Scope: this module ships CuTe-DSL kernels for DSA backward, indexer scores/top-K, sparse/dense score recompute, and sparse/dense indexer backward. The production sparse-attention forward kernel (FlashMLA) is C++ and is not integrated here; when evaluating the backward, use the pure-PyTorch reference in test/python/fe_api/dsa/dsa_reference.py::ref_sparse_attention_forward.

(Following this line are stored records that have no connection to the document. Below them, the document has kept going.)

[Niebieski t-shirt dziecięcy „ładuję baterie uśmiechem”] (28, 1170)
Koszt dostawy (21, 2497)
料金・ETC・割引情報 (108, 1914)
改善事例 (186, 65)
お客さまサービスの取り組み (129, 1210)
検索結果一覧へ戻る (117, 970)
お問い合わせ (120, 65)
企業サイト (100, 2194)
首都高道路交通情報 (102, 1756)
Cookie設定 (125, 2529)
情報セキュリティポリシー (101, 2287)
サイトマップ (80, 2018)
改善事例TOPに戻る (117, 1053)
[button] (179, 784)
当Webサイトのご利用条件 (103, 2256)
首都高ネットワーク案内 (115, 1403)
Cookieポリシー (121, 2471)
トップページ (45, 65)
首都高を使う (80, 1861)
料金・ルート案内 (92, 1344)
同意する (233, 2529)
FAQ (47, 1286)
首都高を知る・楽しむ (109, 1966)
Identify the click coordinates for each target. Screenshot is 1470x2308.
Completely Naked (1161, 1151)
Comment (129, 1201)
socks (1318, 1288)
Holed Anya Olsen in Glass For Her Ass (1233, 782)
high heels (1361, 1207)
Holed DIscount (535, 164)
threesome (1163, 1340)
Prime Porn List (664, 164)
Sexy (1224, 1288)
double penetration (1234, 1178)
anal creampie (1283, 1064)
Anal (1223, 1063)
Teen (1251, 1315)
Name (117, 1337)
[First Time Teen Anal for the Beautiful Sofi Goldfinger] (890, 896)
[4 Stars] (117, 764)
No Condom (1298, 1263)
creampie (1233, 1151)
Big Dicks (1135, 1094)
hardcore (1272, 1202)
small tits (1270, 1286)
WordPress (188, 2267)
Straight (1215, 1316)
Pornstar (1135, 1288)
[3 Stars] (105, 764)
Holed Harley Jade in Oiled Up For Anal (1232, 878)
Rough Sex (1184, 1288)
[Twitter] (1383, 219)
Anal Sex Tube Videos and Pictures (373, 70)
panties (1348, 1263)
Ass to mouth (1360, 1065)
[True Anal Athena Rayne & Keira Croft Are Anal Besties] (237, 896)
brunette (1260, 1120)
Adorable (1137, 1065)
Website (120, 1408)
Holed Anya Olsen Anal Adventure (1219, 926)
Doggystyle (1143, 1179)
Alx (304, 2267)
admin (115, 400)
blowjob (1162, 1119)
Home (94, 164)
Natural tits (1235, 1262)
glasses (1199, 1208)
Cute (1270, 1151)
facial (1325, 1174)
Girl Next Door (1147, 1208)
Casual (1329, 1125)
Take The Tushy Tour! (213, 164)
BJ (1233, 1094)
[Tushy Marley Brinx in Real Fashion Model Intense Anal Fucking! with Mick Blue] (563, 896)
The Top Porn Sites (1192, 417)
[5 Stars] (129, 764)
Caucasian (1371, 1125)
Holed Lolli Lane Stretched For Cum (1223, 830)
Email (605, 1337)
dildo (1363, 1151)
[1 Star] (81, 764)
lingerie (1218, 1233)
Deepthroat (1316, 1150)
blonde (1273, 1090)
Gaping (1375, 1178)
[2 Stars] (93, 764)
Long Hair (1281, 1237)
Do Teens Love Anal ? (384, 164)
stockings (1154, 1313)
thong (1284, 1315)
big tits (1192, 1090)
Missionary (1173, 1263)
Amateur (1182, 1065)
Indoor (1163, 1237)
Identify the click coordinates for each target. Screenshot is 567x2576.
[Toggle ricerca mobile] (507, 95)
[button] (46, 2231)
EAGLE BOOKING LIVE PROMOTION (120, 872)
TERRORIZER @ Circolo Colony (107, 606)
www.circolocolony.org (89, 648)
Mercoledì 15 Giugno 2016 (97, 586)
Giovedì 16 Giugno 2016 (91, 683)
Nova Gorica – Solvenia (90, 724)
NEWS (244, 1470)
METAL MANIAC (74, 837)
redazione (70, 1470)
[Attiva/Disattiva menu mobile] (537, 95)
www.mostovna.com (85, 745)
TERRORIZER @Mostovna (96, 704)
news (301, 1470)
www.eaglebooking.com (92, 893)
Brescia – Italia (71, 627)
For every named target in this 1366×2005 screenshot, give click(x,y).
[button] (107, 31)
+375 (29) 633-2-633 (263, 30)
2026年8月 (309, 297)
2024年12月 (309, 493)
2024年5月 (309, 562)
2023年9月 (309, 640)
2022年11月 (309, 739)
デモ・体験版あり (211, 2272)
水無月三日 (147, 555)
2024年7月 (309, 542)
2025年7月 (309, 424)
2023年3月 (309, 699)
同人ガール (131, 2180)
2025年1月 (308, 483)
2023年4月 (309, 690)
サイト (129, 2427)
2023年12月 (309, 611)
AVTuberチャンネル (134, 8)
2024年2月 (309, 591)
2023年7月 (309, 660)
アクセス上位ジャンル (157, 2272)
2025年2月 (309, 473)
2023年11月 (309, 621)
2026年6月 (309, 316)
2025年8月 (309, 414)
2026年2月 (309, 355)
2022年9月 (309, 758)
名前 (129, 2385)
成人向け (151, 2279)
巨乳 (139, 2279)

The module packages the following operations:

Sparse Attention Backward – DSA backward (FlashMLA-shape, SM90/SM100).
Indexer Forward – CuTe-DSL score kernel (Q @ K^T, ReLU, head reduce, ratio causal mask). Non-fused; pair with Indexer Top-K for the top-K step.
Indexer Top-K – SM100 CuTe-DSL radix top-K kernel with per-row seq_lens.
Sparse Indexer / Attention Score Recompute – sparse (top-K) recompute of indexer and attention scores for training loss.
Dense Indexer / Attention Score Recompute – dense (full-KV) analogues of the above.
Indexer Backward – three-stage pipeline (score-grad, three GEMMs, dtype cast) for sparse top-K score tensors.
Dense Indexer Backward – full-KV counterpart of Indexer Backward.

Architecture#

Q, K, W ──► IndexerForward ──► scores ──► IndexerTopK ──► topk_idxs
                                                             │
                                                             v
                      [FlashMLA fwd — external, C++] ──► out, lse
                                                             │
                                                      dout ──┤
                                                             v
                                               SparseAttentionBackward
                                                             │
                                                             v
                                                    dq, dkv, d_sink

Training-score loss path:
   attn_score, index_score ──► IndexerBackward ──► d_index_q, d_weights, d_index_k
   (SparseIndexer/AttnScoreRecompute and DenseIndexer/AttnScoreRecompute
   produce these score tensors; DenseIndexerBackward consumes dense raw scores.)

Installation#

pip install nvidia-cudnn-frontend[cutedsl]

API Usage#

DSA Namespace#

from cudnn import DSA

DSA.SparseAttentionBackward
DSA.sparse_attention_backward_wrapper

DSA.IndexerForward
DSA.indexer_forward_wrapper

DSA.IndexerTopK
DSA.indexer_top_k_wrapper

DSA.SparseIndexerScoreRecompute
DSA.sparse_indexer_score_recompute_wrapper

DSA.SparseAttnScoreRecompute
DSA.sparse_attn_score_recompute_wrapper

DSA.DenseIndexerScoreRecompute
DSA.dense_indexer_score_recompute_wrapper

DSA.DenseAttnScoreRecompute
DSA.dense_attn_score_recompute_wrapper

DSA.IndexerBackward
DSA.indexer_backward_wrapper

DSA.DenseIndexerBackward
DSA.dense_indexer_backward_wrapper

Components#

1. Sparse Attention Backward#

Backward pass for DeepSeek Sparse Attention. Expects the forward outputs (out, lse) from FlashMLA (or the PyTorch reference).

Inputs
- q: (total_S_q, H, D) BF16/FP16
- kv: (total_S_kv, D) (K = V; MQA)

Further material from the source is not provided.